25 ottobre 2016 Nessun commento

Di Silvia Corfu. Storia pubblicata tre anni fa nel “Il Grigione Italiano”.

A Coltura negli anni ‘50 la frutta esotica non arrivava ancora. I mandarini e le arance ci venivano regalati il giorno del San Nicolao e a Natale. Però non era così che eravamo privi di frutta. Già a giugno andavamo a raccogliere fragole nei prati, sempre con la paura delle vipere. Più tardi, nel bosco della Palü trovavamo i mirtilli anche se raccogliere mirtilli era quasi un lavoro da uomo. Il babbo e lo zio si recavano fino a Maroz o sul Fil e tornavano coi “giof” pieni. Il babbo poi di tanto in tanto prendeva la bicicletta e si recava alla dogana a comprare pesche e uva.

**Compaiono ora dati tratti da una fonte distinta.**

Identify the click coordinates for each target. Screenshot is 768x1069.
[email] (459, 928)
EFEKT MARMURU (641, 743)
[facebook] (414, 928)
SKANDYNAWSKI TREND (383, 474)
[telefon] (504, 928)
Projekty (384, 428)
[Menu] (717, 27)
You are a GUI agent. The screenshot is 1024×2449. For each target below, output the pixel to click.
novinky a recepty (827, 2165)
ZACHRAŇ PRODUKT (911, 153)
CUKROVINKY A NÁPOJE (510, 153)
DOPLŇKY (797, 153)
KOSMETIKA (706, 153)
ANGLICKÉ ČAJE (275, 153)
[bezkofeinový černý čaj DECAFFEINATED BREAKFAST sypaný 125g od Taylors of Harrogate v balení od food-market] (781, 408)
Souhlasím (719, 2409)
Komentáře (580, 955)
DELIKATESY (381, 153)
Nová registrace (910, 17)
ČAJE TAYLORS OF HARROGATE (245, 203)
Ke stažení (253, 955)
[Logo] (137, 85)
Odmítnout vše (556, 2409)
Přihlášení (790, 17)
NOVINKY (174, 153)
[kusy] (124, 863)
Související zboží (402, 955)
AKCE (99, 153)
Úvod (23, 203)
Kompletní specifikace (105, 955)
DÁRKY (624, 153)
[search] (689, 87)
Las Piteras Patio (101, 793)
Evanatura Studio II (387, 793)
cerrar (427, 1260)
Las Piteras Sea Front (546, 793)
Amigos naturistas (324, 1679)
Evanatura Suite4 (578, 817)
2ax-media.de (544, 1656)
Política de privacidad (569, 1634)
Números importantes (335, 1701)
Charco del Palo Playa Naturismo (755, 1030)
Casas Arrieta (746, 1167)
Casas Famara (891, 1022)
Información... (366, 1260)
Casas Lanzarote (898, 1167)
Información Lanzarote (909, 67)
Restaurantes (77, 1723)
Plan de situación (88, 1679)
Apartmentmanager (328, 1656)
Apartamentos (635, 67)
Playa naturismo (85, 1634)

Negli orti di Coltura maturavano fragole, ciliegie, ribes, pere, prugne, mele. In alcuni orti c’erano alberi da frutta “proibita” ma le nostre scorribande “ruba frutta” iniziavano a maggio coi rabarbari dei Crűzer. Le pere del Dolfo erano pregiate anche se poi la mamma ci sgridava. Vedere il Dolfo infuriato ci dava una certa soddisfazione anche perché lui brontolava sempre quando noi, nelle lunghe sere luminose di giugno, invece di andare a dormire si schiamazzava sulla piazza davanti a casa sua. Pregiatissime erano poi le prugne violette nell’orto del barba C. Tanto lui e la famiglia erano via, a Maloggia e, una prugna su o giù, non si sarebbero accorti di niente.

L’orto del nonno apparteneva alla categoria “orti proibiti”. Non era che la mamma ci incoraggiasse nelle nostre avventure ma ci proibiva assolutamente di toccare le ciliegie, le pere e le mele nell’orto del nonno. Anche le noci del Rodolfo a Valär erano proibite. Una volta lui si era lamentato con la mamma, sua cugina, che gli avevamo rubato le noci; una delle poche volte che la mamma ci dette una bella sculacciata.

Le immagini di frutta esotica le vedevamo nel Corriere dei Piccoli. Così mi ricordo della bella banana gialla di Bil-Bol-Bul, il moretto africano dalle mille avventure. Grande fu la mia delusione quando un giorno la zia di sopra, quella che lavorava in città venne a dirmi di andar su che mi aveva portato una banana. Mi disse poi di non dire niente ai fratelli e alle sorelle perché la banana era solo una! Quando arrivai nella loro cucina, vidi su un piattino una massa grigiastra che non assomigliava per niente alla banana di Bil-Bol-Bul. La zia me l’aveva schiacciata come si fa per un bébé. Mentre inghiottivo la pappa, lei piena di anticipazione mi chiese se era buona. Naturalmente dissi che era buona ma  devo ammettere che la banana, da quella volta della mia grande delusione, rimane per me un frutto “stupido” che non mi piace neanche tanto. La porto al lavoro quando so che non ho tempo per mangiare.